I knew about all this stuff but I have to say that my influences or at least inspirations for Happy Hour came from elsewhere. America and Psychology.  When I first started going to America one thing that struck me was just how bloody happy people were, or at least pretended to be.  Coming from a country whose default mode is a kind of ironic, miserable, it could be worse but not by much kind of attitude this was a revelation and one that stuck with me.  Then, years later, I’d been reading some books on psychology and a common theme seemed to be coming through, one that chimed with my first American reaction.  A lot of people were seeking help because they were unhappy.  As though unhappiness were an illness.  

As though – drum roll – happiness was a right.  

Happy Hour is an exploration of these themes.  If all this makes Happy Hour sound a bit dry it really isn’t.  It’s one of the more insane stories I’ve written, which is why I’ve had such a blast working on it. 

AIPT: In the Readjustment Centre, people rebel by being miserable. What can you tell us about the protagonists Jerry and Kim?

PM: Ah yes, the Readjustment Centre (or center, it’s in America). The population has had certain minor cerebral tweaks to make them happy, no matter how shitty things have become but sometimes things go wrong.  Jerry and Kim are two young people who for different reasons find that their brains and their cheery outlooks on lives have altered.
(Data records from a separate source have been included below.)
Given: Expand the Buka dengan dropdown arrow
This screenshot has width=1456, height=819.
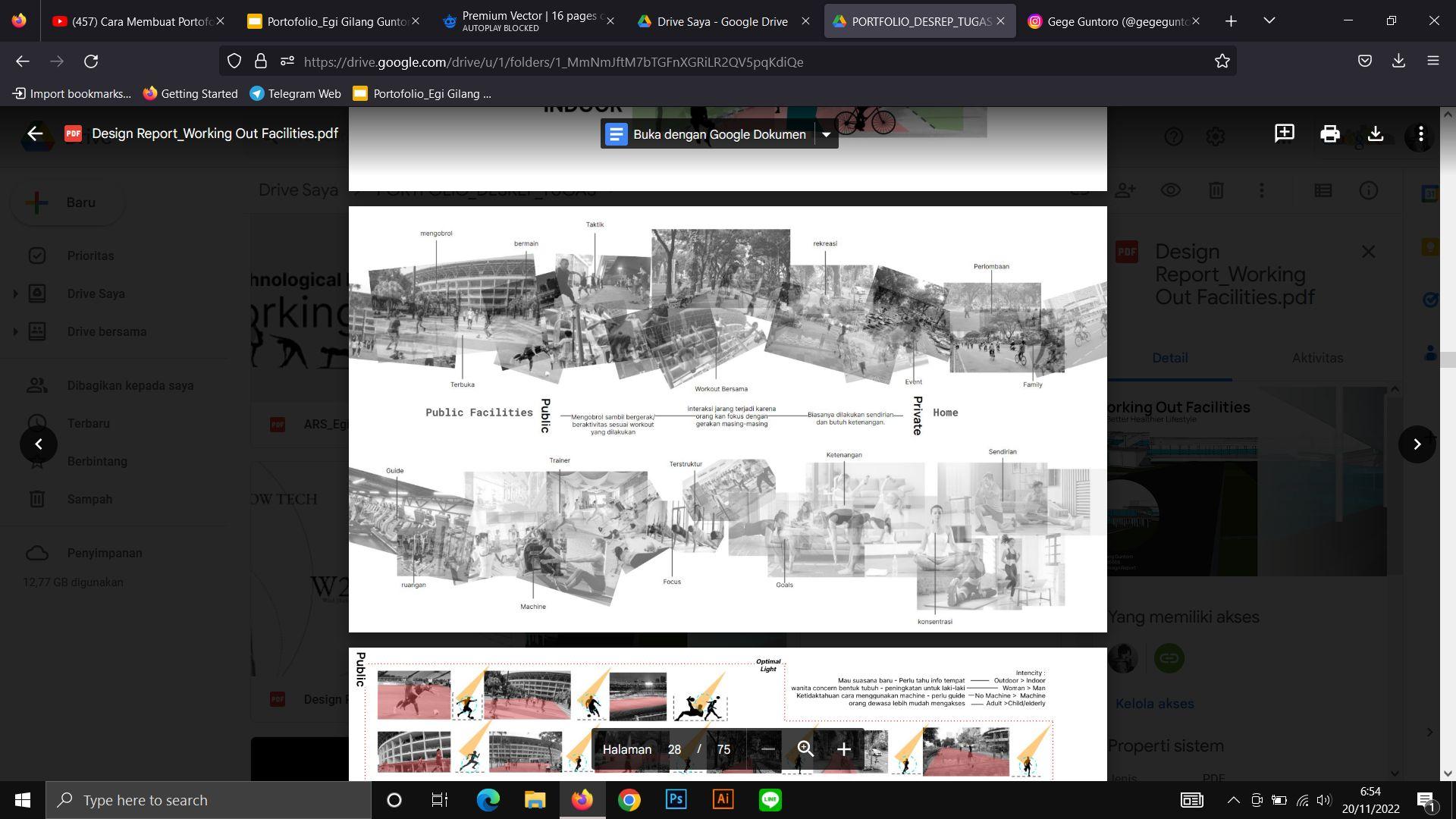Looking at the screenshot, I should coord(826,135).
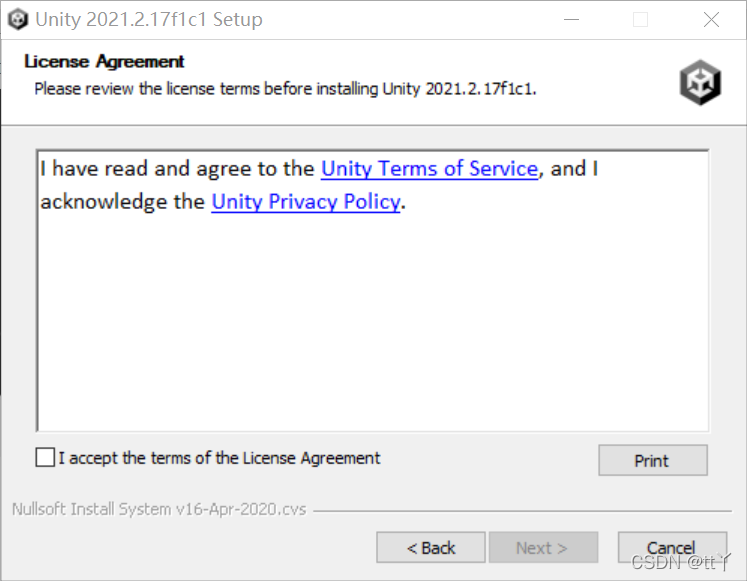This screenshot has width=747, height=581.
Task: Cancel the Unity installation
Action: click(x=672, y=548)
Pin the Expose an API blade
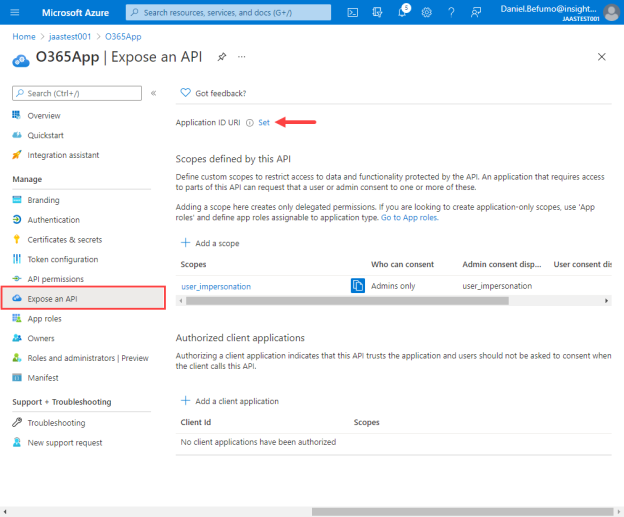This screenshot has width=624, height=517. (x=222, y=57)
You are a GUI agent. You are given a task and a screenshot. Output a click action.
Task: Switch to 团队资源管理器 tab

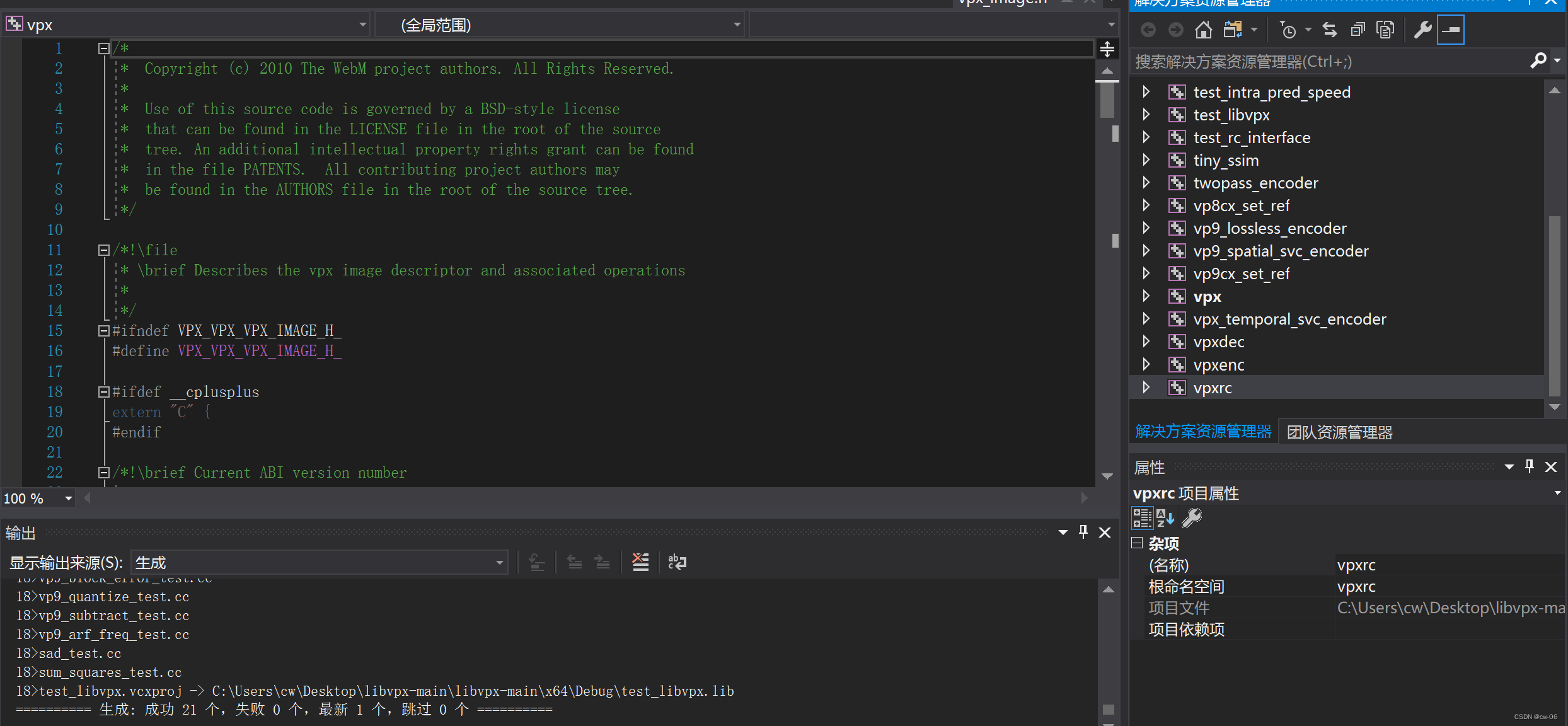tap(1339, 432)
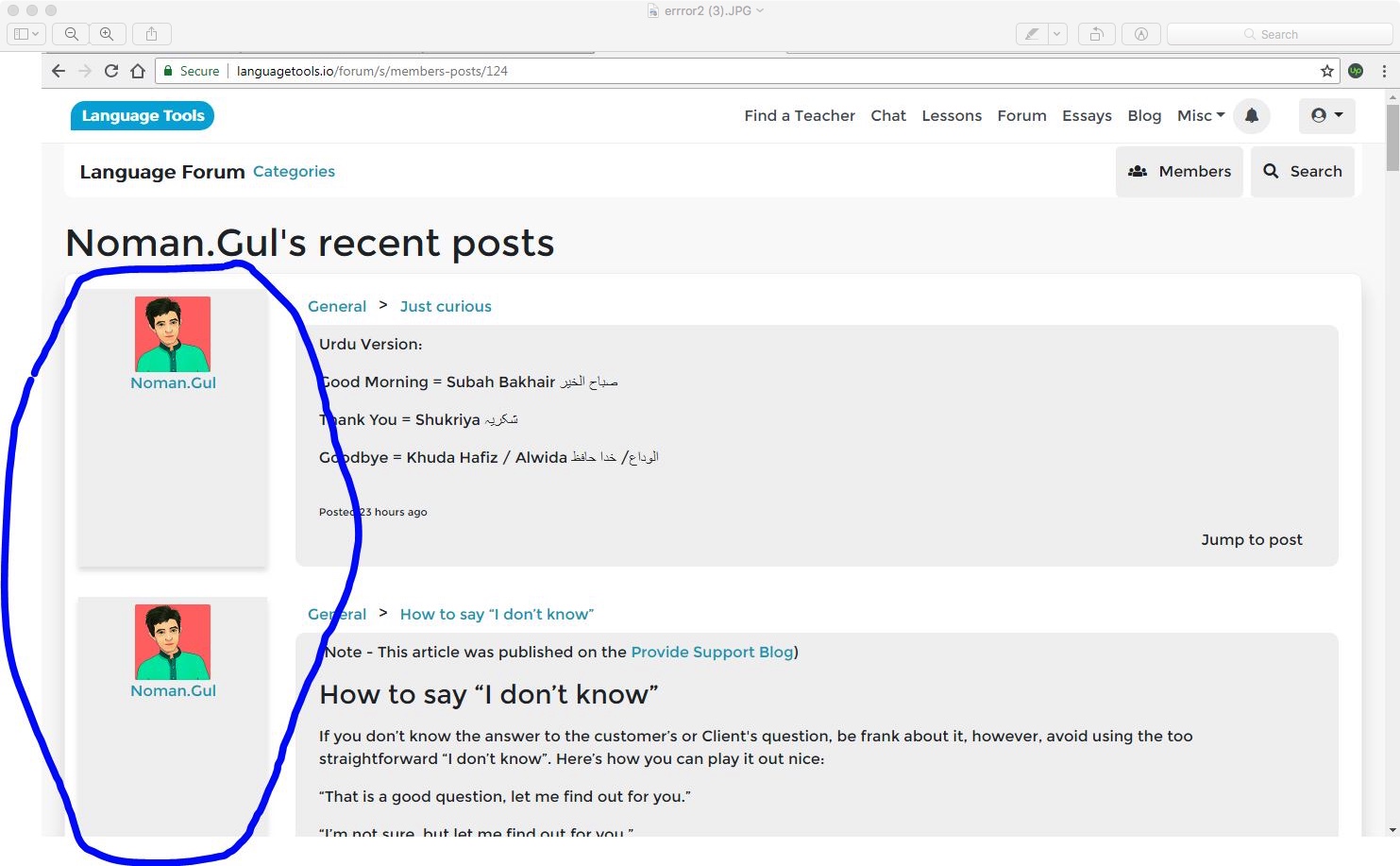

They now hate what they see as the falseness of society’s happiness and so for them being miserable is a badge of honor, a mark of their rebellious souls. But there’s an underlying problem for Jerry and Kim. Life isn’t all shit. Sometimes it can be wonderful. And when they begin to fall in love they do feel wonderful. And happy.  

And happy is what they desperately do not want to be. 

A 'Happy Hour' conversation with writer Peter Milligan

Courtesy of AHOY.

AIPT: The opening scene hits quite close to home at the moment. How do you find treading the line between fiction and reality when writing a comic like Happy Hour?

PM: Firstly, I wrote that opening scene long before any recent events.  That said,  state  brutality is nothing new.  And in the kind of society that America is becoming in Happy Hour a degree of state brutality is to be expected.   This isn’t anti-American sentiment.  America certainly didn’t invent state brutality.  

To finally answer your question, there’s always a tension between reality and fiction.  I think that’s a useful and interesting area to work in.  I personally would want to draw the line at causing unnecessary hurt to the living and innocent – within reason –  though if you take out everything that might be offensive or disturbing from your stories you can end up with the anodyne, the beige.  I personally am quite relaxed about being offended by something—as long as I’m also interested. 

AiIPT: The enforced happiness leads to some quite dark comedic moments. How would you describe the tone of the series?

PM: It’s a funny absurdist book about dark and serious issues.  Hopefully, it’s that experience you get chuckling while you’re swallowing a mouthful of razor blades. 

AIPT: The artwork is really spectacular. What was it like working with Michael Montenat?

PM: One of the great things about this industry is working with people you haven’t worked with before — whose work quickly blows you away.  There’s so much about Michael’s art in this book I like.  Yes, the opening scene is handled perfectly, that shift from humorous dialogue into hideous violence.  

But what I really like about the art are his characters, which to me is all-important. I like that Jerry is a little…on the plain side (to put it mildly).  I like that Kim doesn’t have breasts like torpedoes. And I like the bland, smiling, and eerily happy features of Agent Smith. It’s easy to go over the top when drawing a book that’s full of absurdist humor but Michael keeps a straight face and a straight pencil.